• Testo scelto
"""
Come detto, al termine dell’ultima epidemia registrata in Italia (nel 2013), era stata debellata grazie a un’intensa campagna vaccinale, che però è stata sospesa nel 2014. Cosa che ha portato a un incremento dei casi.
Secondo quanto spiegato online dal ministero della Salute, nella sezione dedicata alle Malattie Animali, è “una delle infezioni zoonotiche più diffuse a livello mondiale” e anche è “considerata una malattia professionale in particolare nelle aree in cui è endemica”, perché colpisce principalmente allevatori, veterinari, dipendenti di mattatoi e macellai. Cioè quelli che entrano in contatto con i capi infetti.
Nel nostro Paese, la brucellosi è quella che si definisce “una malattia a denuncia obbligatoria” (lo è già dagli anni Trenta del secolo scorso): può causare febbre, infezioni e, in casi rarissimi, anche la morte. Considerato che ci si può infettare anche tramite il consumo di latticini freschi prodotti a partire da latte crudo, il consiglio per azzerare il rischio (se non si lavora a contatto con gli animali, ovviamente) è quello di “evitare di consumare alimenti derivati da latte crudo provenienti dalle regioni in cui la malattia è endemica”.
Come si capisce, il cuore di tutto il problema è la provincia di Caserta, dove sono migliaia le bufale abbattute e centinaia le aziende in difficoltà, semplicemente per la mancanza della materia prima. Per la mancanza degli animali, cioè: la legge prevede che se la ASL riscontra che almeno il 20% dei capi di un allevamento sono contagiati, debba essere abbattuto anche il restante 80%.
"""
• Compito
Continua il testo sulla brucellosi delle bufale nella provincia di Caserta, a partire dalla frase successiva all'ultima riportata.

• Estratto dati
"""
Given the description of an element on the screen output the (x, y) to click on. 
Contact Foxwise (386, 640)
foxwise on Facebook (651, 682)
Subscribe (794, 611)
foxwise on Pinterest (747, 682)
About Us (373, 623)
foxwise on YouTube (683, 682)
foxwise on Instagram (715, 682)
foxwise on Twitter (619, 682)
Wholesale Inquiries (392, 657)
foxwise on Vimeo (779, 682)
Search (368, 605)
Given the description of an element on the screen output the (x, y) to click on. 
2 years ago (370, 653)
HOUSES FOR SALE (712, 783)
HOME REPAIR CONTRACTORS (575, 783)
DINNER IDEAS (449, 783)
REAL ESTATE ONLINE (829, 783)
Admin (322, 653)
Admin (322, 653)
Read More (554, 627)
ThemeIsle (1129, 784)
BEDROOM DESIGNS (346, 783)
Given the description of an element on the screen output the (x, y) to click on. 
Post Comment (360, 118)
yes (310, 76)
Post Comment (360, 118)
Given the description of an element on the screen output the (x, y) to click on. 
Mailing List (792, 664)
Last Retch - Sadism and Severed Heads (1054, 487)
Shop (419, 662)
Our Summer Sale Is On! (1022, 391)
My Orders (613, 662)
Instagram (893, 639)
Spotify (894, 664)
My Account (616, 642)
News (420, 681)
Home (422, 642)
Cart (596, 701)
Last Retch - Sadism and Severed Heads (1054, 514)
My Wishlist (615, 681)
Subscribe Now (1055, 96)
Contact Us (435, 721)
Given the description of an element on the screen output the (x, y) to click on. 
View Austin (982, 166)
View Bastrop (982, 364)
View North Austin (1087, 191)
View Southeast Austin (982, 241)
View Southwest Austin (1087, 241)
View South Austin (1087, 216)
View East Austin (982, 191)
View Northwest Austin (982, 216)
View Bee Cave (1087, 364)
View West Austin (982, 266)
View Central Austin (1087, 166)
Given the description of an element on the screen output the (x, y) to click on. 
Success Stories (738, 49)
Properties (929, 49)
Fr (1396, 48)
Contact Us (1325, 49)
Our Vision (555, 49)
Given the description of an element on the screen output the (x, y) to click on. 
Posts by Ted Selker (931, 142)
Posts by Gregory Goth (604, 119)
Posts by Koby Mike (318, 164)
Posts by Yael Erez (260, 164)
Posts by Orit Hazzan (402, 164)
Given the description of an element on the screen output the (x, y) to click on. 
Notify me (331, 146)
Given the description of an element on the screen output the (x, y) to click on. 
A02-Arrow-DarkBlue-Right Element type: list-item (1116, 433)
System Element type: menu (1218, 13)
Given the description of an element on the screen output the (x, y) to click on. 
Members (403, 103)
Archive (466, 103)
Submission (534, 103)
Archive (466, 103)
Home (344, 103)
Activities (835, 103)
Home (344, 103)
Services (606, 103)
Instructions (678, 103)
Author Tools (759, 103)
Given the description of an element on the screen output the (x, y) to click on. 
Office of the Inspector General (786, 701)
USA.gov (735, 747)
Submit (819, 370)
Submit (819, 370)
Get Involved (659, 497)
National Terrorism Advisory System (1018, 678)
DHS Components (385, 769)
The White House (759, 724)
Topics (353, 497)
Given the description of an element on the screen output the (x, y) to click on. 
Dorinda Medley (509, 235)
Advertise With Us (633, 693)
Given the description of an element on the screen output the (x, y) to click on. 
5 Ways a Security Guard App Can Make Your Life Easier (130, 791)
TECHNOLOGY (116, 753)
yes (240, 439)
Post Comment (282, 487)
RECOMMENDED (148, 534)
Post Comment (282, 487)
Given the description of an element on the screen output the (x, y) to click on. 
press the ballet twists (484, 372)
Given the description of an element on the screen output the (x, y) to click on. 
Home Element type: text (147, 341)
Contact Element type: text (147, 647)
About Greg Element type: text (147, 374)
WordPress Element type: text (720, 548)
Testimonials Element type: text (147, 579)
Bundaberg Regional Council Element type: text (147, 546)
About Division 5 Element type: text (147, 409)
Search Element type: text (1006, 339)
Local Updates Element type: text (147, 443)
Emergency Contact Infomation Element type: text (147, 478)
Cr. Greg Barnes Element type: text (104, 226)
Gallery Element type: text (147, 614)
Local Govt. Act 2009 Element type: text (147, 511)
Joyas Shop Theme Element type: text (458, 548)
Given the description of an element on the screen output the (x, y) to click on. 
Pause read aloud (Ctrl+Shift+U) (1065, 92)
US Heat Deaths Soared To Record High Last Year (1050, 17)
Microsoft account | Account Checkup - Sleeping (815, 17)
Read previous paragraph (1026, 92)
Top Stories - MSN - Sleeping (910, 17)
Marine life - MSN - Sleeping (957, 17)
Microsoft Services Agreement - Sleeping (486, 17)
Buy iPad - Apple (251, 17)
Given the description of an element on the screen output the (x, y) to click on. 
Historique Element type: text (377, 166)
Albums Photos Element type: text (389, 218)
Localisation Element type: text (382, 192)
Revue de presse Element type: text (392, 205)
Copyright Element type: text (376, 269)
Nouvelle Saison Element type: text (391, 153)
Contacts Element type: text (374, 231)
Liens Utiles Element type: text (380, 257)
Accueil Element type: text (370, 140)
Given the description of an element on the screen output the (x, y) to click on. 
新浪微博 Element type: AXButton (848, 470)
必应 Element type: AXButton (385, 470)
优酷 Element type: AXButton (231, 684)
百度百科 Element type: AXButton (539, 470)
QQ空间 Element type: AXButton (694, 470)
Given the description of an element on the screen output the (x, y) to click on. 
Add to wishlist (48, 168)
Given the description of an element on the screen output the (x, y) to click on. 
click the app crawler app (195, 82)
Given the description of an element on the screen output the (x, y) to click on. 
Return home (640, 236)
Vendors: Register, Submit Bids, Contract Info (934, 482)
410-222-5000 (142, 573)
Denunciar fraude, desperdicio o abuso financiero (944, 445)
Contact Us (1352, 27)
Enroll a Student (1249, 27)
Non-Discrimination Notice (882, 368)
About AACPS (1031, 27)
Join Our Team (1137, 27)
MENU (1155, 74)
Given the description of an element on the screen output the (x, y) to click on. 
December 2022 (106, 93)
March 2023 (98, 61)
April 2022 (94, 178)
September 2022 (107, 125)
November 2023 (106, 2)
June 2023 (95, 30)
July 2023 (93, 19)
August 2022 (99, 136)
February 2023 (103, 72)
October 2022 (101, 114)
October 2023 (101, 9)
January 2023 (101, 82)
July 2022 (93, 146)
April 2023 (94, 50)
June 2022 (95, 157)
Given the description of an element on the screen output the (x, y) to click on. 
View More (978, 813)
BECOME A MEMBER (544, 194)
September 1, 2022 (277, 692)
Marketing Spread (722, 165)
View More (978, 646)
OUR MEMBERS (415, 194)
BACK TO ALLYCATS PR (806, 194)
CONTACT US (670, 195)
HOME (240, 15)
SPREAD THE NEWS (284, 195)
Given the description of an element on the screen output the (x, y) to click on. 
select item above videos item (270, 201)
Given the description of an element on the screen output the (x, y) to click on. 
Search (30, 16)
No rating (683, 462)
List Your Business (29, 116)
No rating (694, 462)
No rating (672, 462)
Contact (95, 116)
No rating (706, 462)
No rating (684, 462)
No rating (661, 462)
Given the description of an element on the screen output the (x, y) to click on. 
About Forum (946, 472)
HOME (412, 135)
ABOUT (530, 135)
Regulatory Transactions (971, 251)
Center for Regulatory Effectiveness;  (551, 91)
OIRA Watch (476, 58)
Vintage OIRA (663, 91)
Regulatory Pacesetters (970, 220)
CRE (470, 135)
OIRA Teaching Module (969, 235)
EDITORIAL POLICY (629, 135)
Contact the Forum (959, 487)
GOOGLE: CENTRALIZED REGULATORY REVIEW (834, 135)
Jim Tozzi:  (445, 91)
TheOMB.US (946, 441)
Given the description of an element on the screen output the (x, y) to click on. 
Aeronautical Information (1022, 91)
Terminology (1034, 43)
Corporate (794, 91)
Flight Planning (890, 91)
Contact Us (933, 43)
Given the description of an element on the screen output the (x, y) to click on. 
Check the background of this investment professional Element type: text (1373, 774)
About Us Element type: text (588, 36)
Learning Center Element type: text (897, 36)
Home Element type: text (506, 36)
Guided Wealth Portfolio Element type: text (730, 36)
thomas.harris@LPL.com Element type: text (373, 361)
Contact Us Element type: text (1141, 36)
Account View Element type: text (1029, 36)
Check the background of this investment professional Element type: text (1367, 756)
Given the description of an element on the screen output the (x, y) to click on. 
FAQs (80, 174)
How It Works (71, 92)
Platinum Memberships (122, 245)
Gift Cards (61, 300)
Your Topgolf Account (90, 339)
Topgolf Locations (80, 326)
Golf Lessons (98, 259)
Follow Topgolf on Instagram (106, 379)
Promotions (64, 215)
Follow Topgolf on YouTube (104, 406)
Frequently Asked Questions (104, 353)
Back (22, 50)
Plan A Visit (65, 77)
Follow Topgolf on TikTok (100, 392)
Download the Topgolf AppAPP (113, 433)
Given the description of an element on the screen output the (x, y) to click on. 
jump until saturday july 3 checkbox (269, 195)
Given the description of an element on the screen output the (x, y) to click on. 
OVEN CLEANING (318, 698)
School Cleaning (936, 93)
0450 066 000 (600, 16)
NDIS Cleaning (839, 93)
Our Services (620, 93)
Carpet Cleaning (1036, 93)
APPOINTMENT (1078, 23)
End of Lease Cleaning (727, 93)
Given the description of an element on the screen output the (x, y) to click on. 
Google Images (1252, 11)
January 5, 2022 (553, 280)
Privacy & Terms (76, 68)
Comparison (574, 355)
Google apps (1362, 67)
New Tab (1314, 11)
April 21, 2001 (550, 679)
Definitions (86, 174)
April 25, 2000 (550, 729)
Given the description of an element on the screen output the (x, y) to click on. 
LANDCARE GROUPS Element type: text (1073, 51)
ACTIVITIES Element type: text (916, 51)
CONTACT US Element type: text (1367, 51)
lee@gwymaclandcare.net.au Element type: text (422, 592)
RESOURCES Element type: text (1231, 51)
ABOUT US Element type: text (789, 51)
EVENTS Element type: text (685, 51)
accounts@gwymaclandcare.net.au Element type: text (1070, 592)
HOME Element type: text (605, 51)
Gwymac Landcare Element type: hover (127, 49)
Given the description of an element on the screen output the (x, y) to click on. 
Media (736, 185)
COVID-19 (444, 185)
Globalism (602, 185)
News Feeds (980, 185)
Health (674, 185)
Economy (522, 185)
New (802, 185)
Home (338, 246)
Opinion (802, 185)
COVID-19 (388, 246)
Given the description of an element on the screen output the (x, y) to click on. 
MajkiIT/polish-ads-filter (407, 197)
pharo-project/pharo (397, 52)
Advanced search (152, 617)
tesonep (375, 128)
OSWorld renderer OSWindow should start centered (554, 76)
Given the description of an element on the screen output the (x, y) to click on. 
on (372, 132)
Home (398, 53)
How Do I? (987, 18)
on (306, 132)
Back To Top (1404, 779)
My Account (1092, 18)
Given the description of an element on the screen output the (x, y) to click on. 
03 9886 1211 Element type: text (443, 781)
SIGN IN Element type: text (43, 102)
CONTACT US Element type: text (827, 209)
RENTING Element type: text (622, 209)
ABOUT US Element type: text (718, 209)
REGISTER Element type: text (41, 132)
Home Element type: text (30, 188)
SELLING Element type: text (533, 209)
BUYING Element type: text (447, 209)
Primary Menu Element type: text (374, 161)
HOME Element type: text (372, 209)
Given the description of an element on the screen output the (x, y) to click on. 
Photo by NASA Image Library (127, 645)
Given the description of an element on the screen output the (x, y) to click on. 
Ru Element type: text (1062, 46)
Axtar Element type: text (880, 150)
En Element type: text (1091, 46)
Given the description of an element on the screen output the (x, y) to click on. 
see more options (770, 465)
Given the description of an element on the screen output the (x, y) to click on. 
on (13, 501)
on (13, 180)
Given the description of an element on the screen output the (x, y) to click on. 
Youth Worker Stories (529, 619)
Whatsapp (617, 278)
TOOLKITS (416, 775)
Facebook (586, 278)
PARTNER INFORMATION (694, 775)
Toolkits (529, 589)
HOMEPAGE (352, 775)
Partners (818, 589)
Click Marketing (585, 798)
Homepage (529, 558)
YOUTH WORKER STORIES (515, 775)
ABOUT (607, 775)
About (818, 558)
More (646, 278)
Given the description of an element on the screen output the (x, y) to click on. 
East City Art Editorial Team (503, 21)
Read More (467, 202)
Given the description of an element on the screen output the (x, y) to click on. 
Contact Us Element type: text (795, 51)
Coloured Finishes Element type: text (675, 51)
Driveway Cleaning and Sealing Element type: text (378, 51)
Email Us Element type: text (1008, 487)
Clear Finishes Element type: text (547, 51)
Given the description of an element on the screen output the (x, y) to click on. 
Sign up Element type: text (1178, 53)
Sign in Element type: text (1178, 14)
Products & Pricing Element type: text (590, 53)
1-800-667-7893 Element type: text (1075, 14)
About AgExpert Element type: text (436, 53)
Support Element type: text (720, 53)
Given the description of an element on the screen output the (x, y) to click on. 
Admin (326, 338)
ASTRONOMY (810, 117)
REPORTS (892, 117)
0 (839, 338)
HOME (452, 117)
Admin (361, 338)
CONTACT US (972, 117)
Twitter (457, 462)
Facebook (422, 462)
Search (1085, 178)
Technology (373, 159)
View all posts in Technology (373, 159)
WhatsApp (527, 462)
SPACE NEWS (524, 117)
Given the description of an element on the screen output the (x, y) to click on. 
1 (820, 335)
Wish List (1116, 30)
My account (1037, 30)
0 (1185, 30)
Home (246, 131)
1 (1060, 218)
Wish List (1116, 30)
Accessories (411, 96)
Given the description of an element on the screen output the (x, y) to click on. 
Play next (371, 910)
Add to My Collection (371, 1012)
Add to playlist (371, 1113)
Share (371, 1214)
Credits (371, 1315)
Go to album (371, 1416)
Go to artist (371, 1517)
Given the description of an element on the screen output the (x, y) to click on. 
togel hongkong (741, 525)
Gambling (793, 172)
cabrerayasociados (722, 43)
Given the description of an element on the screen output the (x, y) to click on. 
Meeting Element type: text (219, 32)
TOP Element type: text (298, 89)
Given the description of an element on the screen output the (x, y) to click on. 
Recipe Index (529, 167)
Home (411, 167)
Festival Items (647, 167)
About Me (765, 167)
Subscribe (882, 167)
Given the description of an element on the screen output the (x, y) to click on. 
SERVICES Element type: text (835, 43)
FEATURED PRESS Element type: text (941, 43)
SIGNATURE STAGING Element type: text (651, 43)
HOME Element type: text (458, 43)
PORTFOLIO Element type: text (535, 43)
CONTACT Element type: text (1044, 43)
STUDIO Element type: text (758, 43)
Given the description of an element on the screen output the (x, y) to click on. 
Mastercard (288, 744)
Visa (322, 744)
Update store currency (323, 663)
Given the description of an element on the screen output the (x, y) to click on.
"""
• Risposta
Per ognuno, l’allevatore viene indennizzato con circa 1500-2000 euro (messi dallo Stato e dalla Regione Campania), da cui però vanno sottratti i soldi ricavati dalla vendita della carne. Perché, come detto, l’animale viene macellato e nella stragrande maggioranza dei casi destinato al consumo. Se a questo si aggiunge che i tempi per ricevere il risarcimento sono lunghi o anche molto lunghi, e che una bufala costa mediamente 3500 euro, si capisce quanto sia difficile ripartire per un allevatore che si vede abbattere 3-400 capi in una volta.
La burocrazia non aiuta: la normativa prevede che la ASL debba dare l’esito degli esami per la presenza di brucellosi entro 7 giorni, ma dalle testimonianze raccolte dai colleghi di Report, raramente questi tempi vengono rispettati. Perché è un problema? Perché se l’allevatore riesce a sapere in tempo che qualche bufala è contagiata, può metterla in quarantena e in isolamento; se invece non lo sa (o lo sa con ritardo), il contagio si diffonde nell’allevamento. E più si diffonde, più è probabile che si arrivi all’abbattimento di tutti i capi.
L’ultimo dubbio riguarda l’ipotesi che ci sia qualcuno che guadagna da quello che sta accadendo:
- secondo l’avvocato Carlo Taormina (celebre per avere difeso, fra gli altri, Giulio Andreotti, Annamaria Franzoni e pure Silvio Berlusconi), che cura gli interessi di parte degli allevatori, ci sarebbe “la mano della camorra”;
- secondo molti allevatori, invece, ci sarebbe “una regia dietro la politica degli abbattimenti, tesa a favorire il Gruppo Cremonini”.
Cremonini è una storica multinazionale di Modena, una fra le più grandi del settore alimentare (controlla marchi come Montana, Manzotin, Chef Express e Roadhouse), che macella praticamente tutti i capi abbattuti a causa della brucellosi e poi ne riutilizza e rivende la carne.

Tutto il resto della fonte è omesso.